Share this Post on Twitter

Thursday, July 23, 2009

Is Volatility Cheap?

Daily Options Report reports (hat tip Abnormal Returns) on the relative cheapness of volatility (as currently priced in options):

Bottom line is options have gotten cheap enough to where net selling them looks very risky as you have little cushion for a sudden move. But by the same token, it doesn't mean you go back up the truck and cross your fingers that volatility starts ticking up
It is true that the VIX (which tracks the daily implied volatility on S&P 500 options) has come down MASSIVELY from Fall highs. In the actual marketplace, realized daily volatility has also snapped back in recent months as seen below.

Daily Options Reports continues...
But cheap does not always mean a buy. At the end of the day, you will need realized volatility in GOOG (or anything) between now and expiration to exceed the implied volatility you paid for the option. In other words, you could catch the absolute low tick in GOOG options volatility and still lose money if GOOG volatility itself remains lower.
True, you could. BUT, you can also catch a higher level of volatility and still make money even if volatility decreases. One recent example, I am fortunate enough to say, happened to me. I purchased a boatload of Out of the Money "OTM" calls on QQQQ (to be more specific September 43's) a few weeks back for a few cents each, which I delta hedged by shorting QQQQ's and later by buying QQQQ puts when QQQQ became difficult to short.

What has happened since then? Well, QQQQ's have run up significantly in price and I've continued to delta hedge, BUT the implied volatility on QQQQ's has actually fallen slightly since that time. Importantly, even with that drop in volatility, the combined positions have done quite well. Why? Because daily volatility does not always reflect exactly what is being captured.
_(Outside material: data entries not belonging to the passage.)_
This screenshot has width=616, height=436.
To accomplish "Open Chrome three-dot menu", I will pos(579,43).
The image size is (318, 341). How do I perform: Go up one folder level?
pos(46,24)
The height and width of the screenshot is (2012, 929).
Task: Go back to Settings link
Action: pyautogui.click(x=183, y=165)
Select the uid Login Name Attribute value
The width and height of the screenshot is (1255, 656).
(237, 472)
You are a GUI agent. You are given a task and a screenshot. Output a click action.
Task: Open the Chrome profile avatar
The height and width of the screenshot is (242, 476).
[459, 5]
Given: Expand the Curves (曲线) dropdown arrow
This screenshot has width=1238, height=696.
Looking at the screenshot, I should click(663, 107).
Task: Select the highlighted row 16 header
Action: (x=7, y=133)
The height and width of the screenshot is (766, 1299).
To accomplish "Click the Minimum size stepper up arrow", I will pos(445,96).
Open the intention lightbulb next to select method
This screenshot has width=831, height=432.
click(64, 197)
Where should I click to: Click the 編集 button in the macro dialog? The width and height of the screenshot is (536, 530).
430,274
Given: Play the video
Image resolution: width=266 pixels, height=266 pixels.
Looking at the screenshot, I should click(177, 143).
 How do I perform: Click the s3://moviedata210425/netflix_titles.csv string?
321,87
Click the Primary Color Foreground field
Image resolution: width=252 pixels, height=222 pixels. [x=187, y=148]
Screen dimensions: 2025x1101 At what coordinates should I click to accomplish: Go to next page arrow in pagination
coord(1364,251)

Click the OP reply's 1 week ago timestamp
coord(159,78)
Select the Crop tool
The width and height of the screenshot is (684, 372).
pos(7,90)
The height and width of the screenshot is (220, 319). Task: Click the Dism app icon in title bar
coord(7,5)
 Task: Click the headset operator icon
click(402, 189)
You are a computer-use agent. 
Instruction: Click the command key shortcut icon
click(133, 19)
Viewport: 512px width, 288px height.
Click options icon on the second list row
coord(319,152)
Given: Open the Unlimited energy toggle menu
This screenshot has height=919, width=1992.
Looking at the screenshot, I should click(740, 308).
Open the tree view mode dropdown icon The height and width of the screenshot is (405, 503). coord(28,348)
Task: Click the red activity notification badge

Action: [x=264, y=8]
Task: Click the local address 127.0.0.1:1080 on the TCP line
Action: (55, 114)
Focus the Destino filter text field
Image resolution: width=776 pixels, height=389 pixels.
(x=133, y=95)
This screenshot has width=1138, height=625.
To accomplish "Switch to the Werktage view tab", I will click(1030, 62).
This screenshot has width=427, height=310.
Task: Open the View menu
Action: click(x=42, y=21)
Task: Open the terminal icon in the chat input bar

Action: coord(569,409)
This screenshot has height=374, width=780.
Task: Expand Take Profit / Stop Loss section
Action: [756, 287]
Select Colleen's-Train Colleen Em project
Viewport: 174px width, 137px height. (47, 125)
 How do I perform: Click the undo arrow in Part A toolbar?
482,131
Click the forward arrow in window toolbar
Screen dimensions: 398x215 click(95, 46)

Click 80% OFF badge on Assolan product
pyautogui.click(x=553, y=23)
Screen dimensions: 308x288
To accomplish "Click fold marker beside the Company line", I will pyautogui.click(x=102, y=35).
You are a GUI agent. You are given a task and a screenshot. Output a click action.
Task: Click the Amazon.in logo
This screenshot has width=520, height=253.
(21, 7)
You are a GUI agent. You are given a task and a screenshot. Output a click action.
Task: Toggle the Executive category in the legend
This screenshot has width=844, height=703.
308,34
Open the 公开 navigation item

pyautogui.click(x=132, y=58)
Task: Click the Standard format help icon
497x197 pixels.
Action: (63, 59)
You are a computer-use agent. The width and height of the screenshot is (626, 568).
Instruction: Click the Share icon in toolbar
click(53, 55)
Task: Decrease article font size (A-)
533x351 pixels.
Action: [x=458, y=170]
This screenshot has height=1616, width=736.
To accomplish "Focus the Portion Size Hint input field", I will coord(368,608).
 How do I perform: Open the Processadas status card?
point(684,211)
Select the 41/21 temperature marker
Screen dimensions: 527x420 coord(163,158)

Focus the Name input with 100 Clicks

According to Wikipedia, volatility is:
More broadly, volatility refers to the degree of (typically short-term) unpredictable change over time of a certain variable.
Thus, volatility only measure the predictability of short term changes. When you buy an option, you don't care how volatile the underlying security performs around the mean (i.e. lots of small movements unless you want to be abused by transaction fees), but rather you care about short-term, yet significant, moves in absolute terms. As an extreme example, if a security returns 0.5% EVERY day for a month, the volatility over that month is... ZERO. Yet, the security would have moved by more than 10% over a 20 trading day period, which is very volatile for the broader market. Thus, while volatility has declined, the option position has likely paid out BIG time.

This can be seen in the chart below. Rather than the previously shown monthly volatility (as calculated on a daily price change), we show the six month change on a monthly basis. Here, we see that volatility over longer times frames has actually not moved down much at all, but has actually remained at a historically high levels.

And this is the reason why I feel that options (and volatility) continue to be cheap.